By Imad al-Khuzaie
DIWANIYA, Iraq (Reuters) - Bombs killed at least 44 people at markets in Iraq on Tuesday, and authorities said they bore the hallmarks of sectarian attacks on Shi'ite Muslims by al Qaeda Sunni militants.
A bomb in a small truck exploded in a market in the city of Diwaniya, killing 40 people, and other blasts killed four more near the city of Kerbala, police and officials said.
The Diwaniya bombing was near a Shi'ite mosque where pilgrims gather on their way to Kerbala to celebrate the birthday of one of their most important imams, al-Mahdi, this week.
Police announced a partial curfew and blocked all entrances to Diwaniya, 150 km (90 miles) south of Baghdad and 130 km southeast of Kerbala. Police sources said 75 people had been wounded.
"All of a sudden the explosion happened, I felt the power of the blast, it was so strong, it broke all the glass in my windows," butcher Ahmed Hassan, 23, said in his shop.
"I smelled blood and gunpowder."
He said a fellow shopkeeper had been taking dead bodies to the hospital morgue.

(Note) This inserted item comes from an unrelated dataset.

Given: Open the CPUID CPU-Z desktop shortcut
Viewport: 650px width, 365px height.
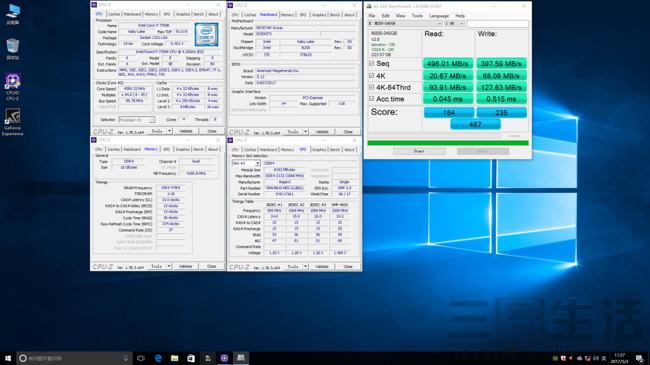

"We even saw body parts on the top of building, we took them down," said Hassan, looking pale and confused as he swept glass from his shop floor.
Shoes, toys and vegetables were scattered across the ground and at least 15 shops were destroyed. Two burnt-out vehicles stood near the site of the explosion. Witnesses said the bomb appeared to have been planted in a delivery truck.
Earlier in the day, two bombs in a vegetable wholesale market killed four people and wounded 29 near the central Iraqi city of Kerbala, hospital and police sources said.
"The bombing happened because of sticky bombs attached to two parked cars which went off separately," said Hussein Shadhan, a provincial council member, who was at the hospital.
"Four of the wounded people are seriously injured and their medical situation is very critical."
Reuters pictures showed pulverized vegetables covering the blackened market floor. People picked their way through twisted pieces of metal and smashed wooden crates.
Hospital and police sources said earlier they believed the attack had also been targeting Shi'ite pilgrims on their way to Kerbala.
"Initial investigations show that today's bombs bear the fingerprints of al Qaeda terrorist group," Salim Hussain, governor of Diwaniya, told Iraqiya state television.
Iraq's al Qaeda wing has claimed responsibility for some of the recent bombings against Shi'ites.
Last month at least 237 people were killed and 603 wounded in attacks, mainly bombings, according to a Reuters tally, making June one of the bloodiest months in Iraq since U.S. troops withdrew at the end of last year.
The deadliest attack occurred on June 13 when bombers targeting Shi'ite pilgrims killed more than 70 people.
Sunni insurgents often attack Shi'ite targets to try to reignite sectarian violence that killed tens of thousands of people in 2006-2007.